Opinion
15-MC-1890 (JO)
10-05-2015
MEMORANDUM AND ORDER :
In a sealed application dated October 5, 2015, the government seeks an order authorizing the installation and use of a pen register and a trap and trace device (a "pen-trap device") to monitor the dialing, routing, addressing, and signaling information of a target device that is physically located outside of the United States, with the monitoring to be accomplished from a facility within the United States. Because the statute on which the government relies empowers the court to authorize "the installation and use of a pen register or trap and trace device anywhere within the United States," 18 U.S.C. § 3123(a)(1), I write briefly to explain my reason for granting the application.
The government attorney who applied for the order has acknowledged, in response to my inquiry, that no published decision directly addresses whether a court may authorize the requested monitoring under the circumstances presented here. However, the applicant cites to the following decisions as providing useful guidance: United States v. Rodriguez, 968 F.2d 130, 135 (2d Cir. 1992) (interpreting a previous version of the same statute, which permitted a court to authorize "the installation and use of a pen register ... within the jurisdiction of the Court," to empower a judge in the Southern District of New York to authorize the installation and use of a pen register in Manhattan to monitor a telephone located in New Jersey); United States v. Buford, 755 F. Supp. 607, 611 (S.D.N.Y. 1991) (holding that a magistrate judge properly ordered the installation and use of a pen register in Manhattan to monitor telephones located in other districts); United States v. Cano-Flores, 796 F.3d 83, 86 (D.C. Cir. 2015) (holding that a district court in Texas, acting under a statutory provision authorizing the "interception of ... communications within the territorial jurisdiction of the court in which the judge is sitting," 18 U.S.C. § 2518(3), had jurisdiction to authorize interceptions from a listening post in Texas communications over targeted devices located in Mexico).

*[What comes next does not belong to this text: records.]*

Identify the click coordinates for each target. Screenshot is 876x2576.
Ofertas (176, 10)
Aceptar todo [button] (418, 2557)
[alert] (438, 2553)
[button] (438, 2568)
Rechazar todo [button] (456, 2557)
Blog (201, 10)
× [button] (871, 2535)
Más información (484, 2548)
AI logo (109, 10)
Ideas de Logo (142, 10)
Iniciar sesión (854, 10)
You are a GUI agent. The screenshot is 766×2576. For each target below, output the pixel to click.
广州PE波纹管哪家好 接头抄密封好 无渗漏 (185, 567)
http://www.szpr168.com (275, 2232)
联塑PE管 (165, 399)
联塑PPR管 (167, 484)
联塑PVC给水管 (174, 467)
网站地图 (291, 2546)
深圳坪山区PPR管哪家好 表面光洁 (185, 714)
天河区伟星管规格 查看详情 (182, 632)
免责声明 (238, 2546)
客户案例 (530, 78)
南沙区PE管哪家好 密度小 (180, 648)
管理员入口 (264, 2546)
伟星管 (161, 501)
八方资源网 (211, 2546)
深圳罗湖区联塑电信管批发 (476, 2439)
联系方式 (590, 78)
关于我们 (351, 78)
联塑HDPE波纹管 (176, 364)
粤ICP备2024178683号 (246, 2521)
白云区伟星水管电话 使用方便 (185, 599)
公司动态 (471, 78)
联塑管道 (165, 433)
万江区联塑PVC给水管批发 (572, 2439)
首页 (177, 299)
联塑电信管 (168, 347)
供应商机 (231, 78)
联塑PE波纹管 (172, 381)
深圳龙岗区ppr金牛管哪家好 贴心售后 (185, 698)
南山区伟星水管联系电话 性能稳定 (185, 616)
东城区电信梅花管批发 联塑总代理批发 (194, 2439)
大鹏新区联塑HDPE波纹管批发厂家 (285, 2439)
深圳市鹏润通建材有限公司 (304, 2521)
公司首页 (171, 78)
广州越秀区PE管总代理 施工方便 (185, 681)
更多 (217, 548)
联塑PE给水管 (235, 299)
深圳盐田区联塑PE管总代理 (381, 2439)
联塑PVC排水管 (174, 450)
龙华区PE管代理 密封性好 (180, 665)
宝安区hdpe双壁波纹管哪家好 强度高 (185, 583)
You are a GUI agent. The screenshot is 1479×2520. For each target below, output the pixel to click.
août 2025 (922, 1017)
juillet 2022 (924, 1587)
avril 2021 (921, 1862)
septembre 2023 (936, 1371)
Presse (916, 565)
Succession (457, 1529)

I agree that the reasoning of those cases applies with equal force here, and that the pertinent statue is properly read to allow the installation and use of a pen-trap device in the United States to monitor the communications of a device in a foreign country. I also agree with a tacit but necessary premise of the government's motion: namely, that even though there is no actual instrument that will be physically attached to the targeted communication device to accomplish the monitoring at issue, the commencement of a process at the domestic facility that will accomplish the requested monitoring remotely constitutes the "installation and use of a pen register or trap and trace device" for purposes of the statute regulating the use of pen-trap devices. Accordingly, because the government's application does not seek the impermissible extraterritorial installation of use of a pen-trap device, and because the application satisfies all of the pertinent statutory requirements, I grant the application.
SO ORDERED. Dated: Brooklyn, New York
October 5, 2015
/s/_________
JAMES ORENSTEIN
U.S. Magistrate Judge
Cf. In re Application of U.S. for an Order for Disclosure of Telecommunications Records & Autborizing the Use of a Pen Registered Trap & Trace, 405 F. Supp. 2d 435, 446 n.6 (S.D.N.Y. 2005) (raising the possibility that using a combination of the pen-trap statute and the Stored Communications Act, 18 U.S.C. § 2703(d), to obtain location information for a targeted telephone would not constitute the "installation" of a tracking device because no such instrument would be physically "installed").